The larger plot sizes north of the city centre clearly illustrate the area’s suburban qualities (although exceptions can be found near the naval dockyard and along Gottingen street, close to military exercise grounds where soldiers and workers lived).
So what does this mean for Halifax today? This plot configuration yielded high densities for Halifax, and was certainly not an obstacle for the future modernization of the city. But, like many other cities, parts of Halifax still bear the scars of various phases of urban renewal. Today, many of these same pieces are once again being considered for renewal and renovation. Should the city evolve within its current structure or tear down and start again?
Looking to a piece of the city centre highly altered from its original form (see images below), the changes to the street are significant – from a close-knit fabric still evident in 1957 to a loose weave at best (1997). There is little doubt that this area of the city has unraveled to a point where it is no longer a coherent or legible piece of the city. It is also a piece of the city ripe for redevelopment (most notably, the Cogswell Interchange site) and demands reorganization. The images that follow are based on analysis presented in Beverly Sandalack and Andrei Nicolai’s Urban Structure – Halifax. An Urban Design Approach (1998, TUNS Press), one of the few published morphological studies of Halifax.

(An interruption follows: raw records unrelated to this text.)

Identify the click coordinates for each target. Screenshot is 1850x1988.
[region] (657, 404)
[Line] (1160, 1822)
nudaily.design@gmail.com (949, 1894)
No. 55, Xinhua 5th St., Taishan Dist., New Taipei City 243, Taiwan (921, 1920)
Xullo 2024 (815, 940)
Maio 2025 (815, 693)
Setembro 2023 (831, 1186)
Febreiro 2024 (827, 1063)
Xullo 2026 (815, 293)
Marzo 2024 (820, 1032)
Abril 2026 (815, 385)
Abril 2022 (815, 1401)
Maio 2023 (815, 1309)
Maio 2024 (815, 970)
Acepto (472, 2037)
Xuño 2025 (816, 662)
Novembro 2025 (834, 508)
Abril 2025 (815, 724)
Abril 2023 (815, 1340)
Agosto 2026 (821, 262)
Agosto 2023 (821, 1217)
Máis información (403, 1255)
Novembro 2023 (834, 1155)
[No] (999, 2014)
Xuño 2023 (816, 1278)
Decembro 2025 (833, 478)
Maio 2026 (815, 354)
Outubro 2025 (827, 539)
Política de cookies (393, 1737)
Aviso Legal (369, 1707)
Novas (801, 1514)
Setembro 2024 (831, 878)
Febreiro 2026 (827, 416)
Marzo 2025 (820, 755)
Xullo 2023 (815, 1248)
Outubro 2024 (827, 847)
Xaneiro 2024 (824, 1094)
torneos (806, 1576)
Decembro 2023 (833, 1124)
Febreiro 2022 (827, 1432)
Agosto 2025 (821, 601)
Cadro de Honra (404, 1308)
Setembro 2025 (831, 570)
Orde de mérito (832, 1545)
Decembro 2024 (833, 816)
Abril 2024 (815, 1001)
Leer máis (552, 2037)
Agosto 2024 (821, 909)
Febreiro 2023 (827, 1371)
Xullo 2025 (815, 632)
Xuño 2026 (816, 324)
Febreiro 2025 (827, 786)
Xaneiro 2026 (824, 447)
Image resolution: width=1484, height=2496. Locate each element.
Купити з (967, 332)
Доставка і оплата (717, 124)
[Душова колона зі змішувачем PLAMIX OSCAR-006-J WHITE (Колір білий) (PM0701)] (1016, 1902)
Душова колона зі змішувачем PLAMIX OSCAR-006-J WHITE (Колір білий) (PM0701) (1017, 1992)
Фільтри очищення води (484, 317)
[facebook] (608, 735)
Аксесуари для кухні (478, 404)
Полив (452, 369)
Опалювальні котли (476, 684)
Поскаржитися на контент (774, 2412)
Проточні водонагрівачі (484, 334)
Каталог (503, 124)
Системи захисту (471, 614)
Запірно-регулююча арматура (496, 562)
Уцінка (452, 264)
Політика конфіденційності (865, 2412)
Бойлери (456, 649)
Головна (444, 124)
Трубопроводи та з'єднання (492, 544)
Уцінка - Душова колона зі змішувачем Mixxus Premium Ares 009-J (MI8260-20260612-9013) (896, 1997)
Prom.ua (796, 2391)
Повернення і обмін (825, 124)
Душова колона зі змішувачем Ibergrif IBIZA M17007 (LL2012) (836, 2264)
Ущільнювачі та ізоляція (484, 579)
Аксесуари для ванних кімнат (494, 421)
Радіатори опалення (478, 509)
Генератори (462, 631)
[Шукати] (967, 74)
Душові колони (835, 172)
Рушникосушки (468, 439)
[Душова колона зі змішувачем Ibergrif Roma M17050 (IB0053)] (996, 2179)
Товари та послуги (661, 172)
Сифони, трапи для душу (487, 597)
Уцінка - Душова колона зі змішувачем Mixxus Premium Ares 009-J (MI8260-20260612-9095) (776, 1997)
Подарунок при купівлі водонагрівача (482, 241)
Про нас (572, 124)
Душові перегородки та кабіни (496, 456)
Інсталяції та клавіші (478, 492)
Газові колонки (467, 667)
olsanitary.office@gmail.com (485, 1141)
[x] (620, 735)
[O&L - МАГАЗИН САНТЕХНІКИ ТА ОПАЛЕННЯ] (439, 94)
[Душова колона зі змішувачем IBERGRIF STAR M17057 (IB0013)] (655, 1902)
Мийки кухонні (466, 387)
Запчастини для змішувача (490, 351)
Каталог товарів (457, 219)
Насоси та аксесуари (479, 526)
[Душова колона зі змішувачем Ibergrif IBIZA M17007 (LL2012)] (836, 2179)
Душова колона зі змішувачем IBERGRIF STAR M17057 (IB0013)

The condition of this particular area is most devastating to the pedestrian. By enlarging the grain of the city, porosity has been reduced – choice for the user, as she or he navigates between places, has been reduced. Reciprocity of lines and paths has moved toward singularity. The complexity and overlap inherent to all things urban is simplified and, therefore, less capable of adapting to the changes occurring around it.
The last image (below) is made up of three layers – an aerial view of the city today, the plot structure of 1957 (white lines), and building coverage and commercial distribution from 1997 (back lines and dotes; dated, but still accurate). Whereas services were well-distributed throughout the fabric in 1957, commercial activity has been clustered in larger buildings, often around internal – private – streets. But despite its current state, this areas remain a critical threshold between the city centre and the north (sub)urban areas.
With these maps and diagrams, (at least) three elements that define the quality of (life in) the city are presented: the landscape, the building (defined by plot), and the resulting grain of the urban tissue or fabric. While neither the original grid nor current configuration is connected to the regional topography, the small plot size effectively forged a new, and highly legible topography that mimicked the ground below. The same cannot be said for the superblocks that house Scotia Square or the Metro Centre. Considering these elements of urbanity – building, plot, landscape – are current redevelopment projects being designed with context in mind? What do they produce as building? As fabric? As landscape? What do they reproduce and does this reproduction strengthen or weaken existing conditions?
With the impending construction of a new convention centre and the eventual redevelopment of the Cogswell Interchange, it is necessary to revisit the history of these sites to uncover challenges and potential, and to envision alternatives to what is proposed that move beyond a new development vs. protecting heritage debate; reality is much more complex and heritage is too subjective. Instead, it is better to try and imagine a city that is neither stuck in the past nor chasing the future – how can we make the city come alive for its inhabitants today, so we are not left stumbling through either a museum or theme park?
More than buildings, heritage can be represented in the qualities of the city and, in this case, through the historic parcelization of the city. And it is this high level of density, achieved through the configuration of plot structure, that demonstrates the true strength of heritage in Halifax. The city’s heritage unveils a high-density approach to city building that moves beyond the superblock or tower. By viewing density outside of the confines of the box (building), and looking to the plot and landscape, urban density can be better defined as a high degree of variation – density as diversity in culture and lifestyle. But rather than trying to rediscover this heritage through the principles of New Urbanism or the policy of form-based codes, how can we use the heritage of this place to design a city that only gets better with age?